The two men were at a table in a corner of the Hoffman café, and, as it chanced, alone in the room. Parks glanced around quickly, then he leaned over and said: "That depends on just one thing, Colonel."

"Turn up the cards," growled the Virginian, shutting his teeth down tight on his lip.

"Well," said Parks, "you must promise to stick to your rôle to the end, if you commence with the play."

The southerner leaned back in his chair and stroked his chin thoughtfully. Finally he dropped his hand and looked up. "All right," he muttered; "I'll stand by the deal; throw out the cards."
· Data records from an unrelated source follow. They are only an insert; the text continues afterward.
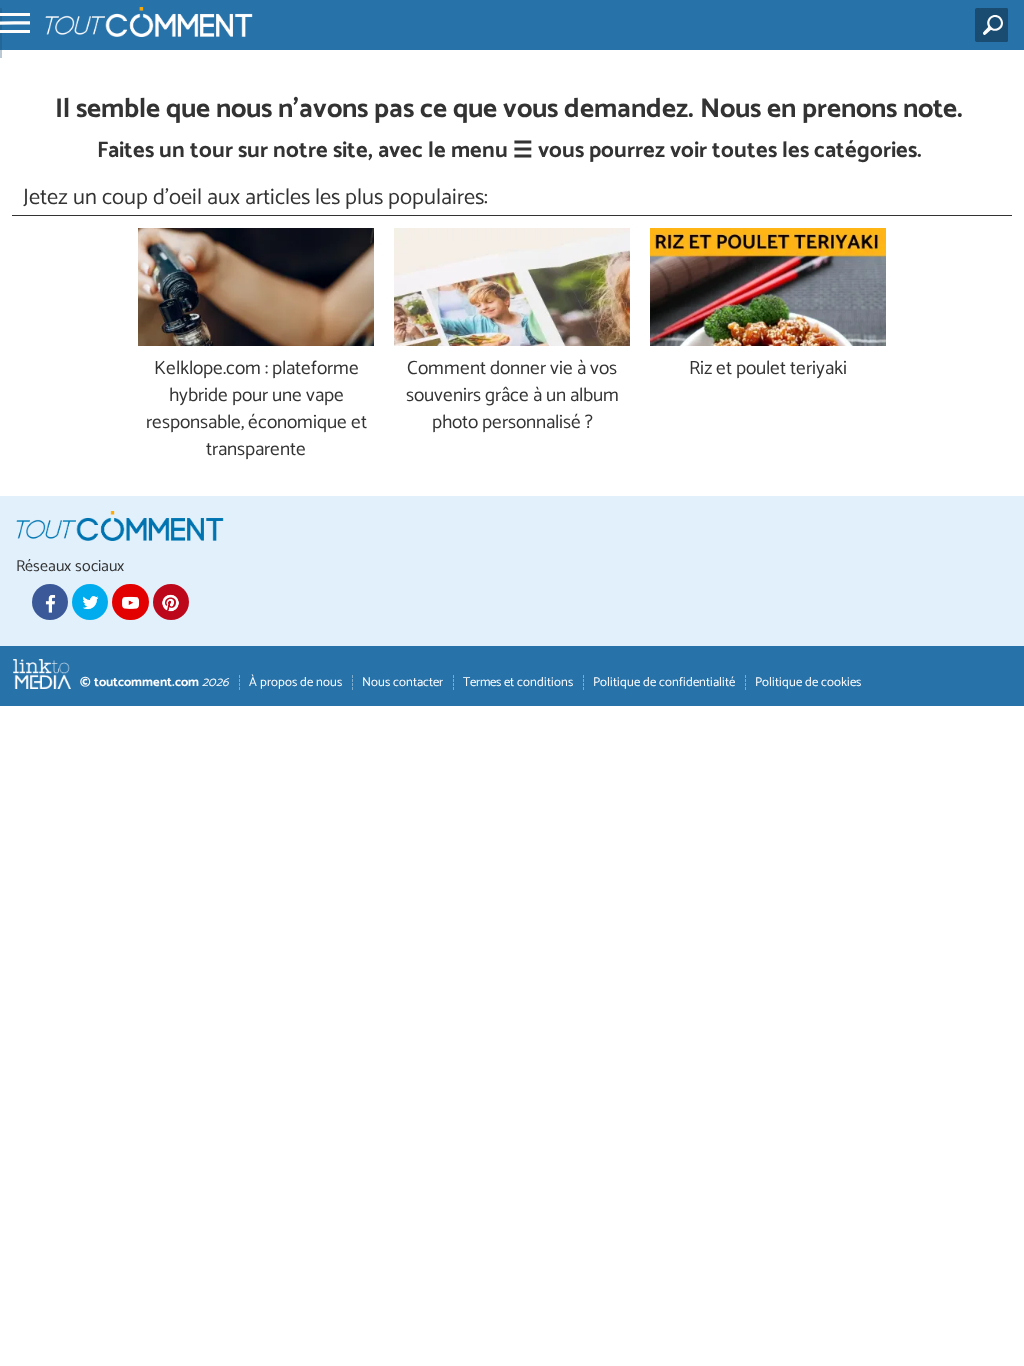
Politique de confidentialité (664, 682)
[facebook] (50, 602)
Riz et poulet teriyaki (768, 369)
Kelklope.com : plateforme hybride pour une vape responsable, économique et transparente (256, 410)
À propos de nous (295, 682)
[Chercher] (995, 25)
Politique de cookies (808, 682)
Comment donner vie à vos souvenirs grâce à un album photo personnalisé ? (512, 396)
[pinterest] (171, 602)
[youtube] (130, 602)
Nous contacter (402, 682)
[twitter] (90, 602)
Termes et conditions (518, 682)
Parks moved his chair nearer to the table and leaned over on his elbow. "Colonel," he said, "there is only one living man who can set up a successful counter-plot against fate, that is dead certain to win, and that man is here in New York to-day. He is a great lawyer, and besides being that, he is the greatest plotter since the days of Napoleon. Not one of his clients ever saw the inside of a prison. He can show men how to commit crimes in such a way that the law cannot touch them. No matter how desperate the position may be, he can always show the man who is in it a way by which he can get out. There is no case so hopeless that he cannot manage it. If money is needed, he can show you how to get it--a plain, practical way, by which you can get what you need and as much as you need. He has a great mind, but he is strangely queer and erratic, and must be approached with extreme care, and only in a certain way. This man," continued the little clerk, lowering his voice, "is named Randolph Mason. You must go to him and explain the whole matter, and you must do it just in the way I tell you."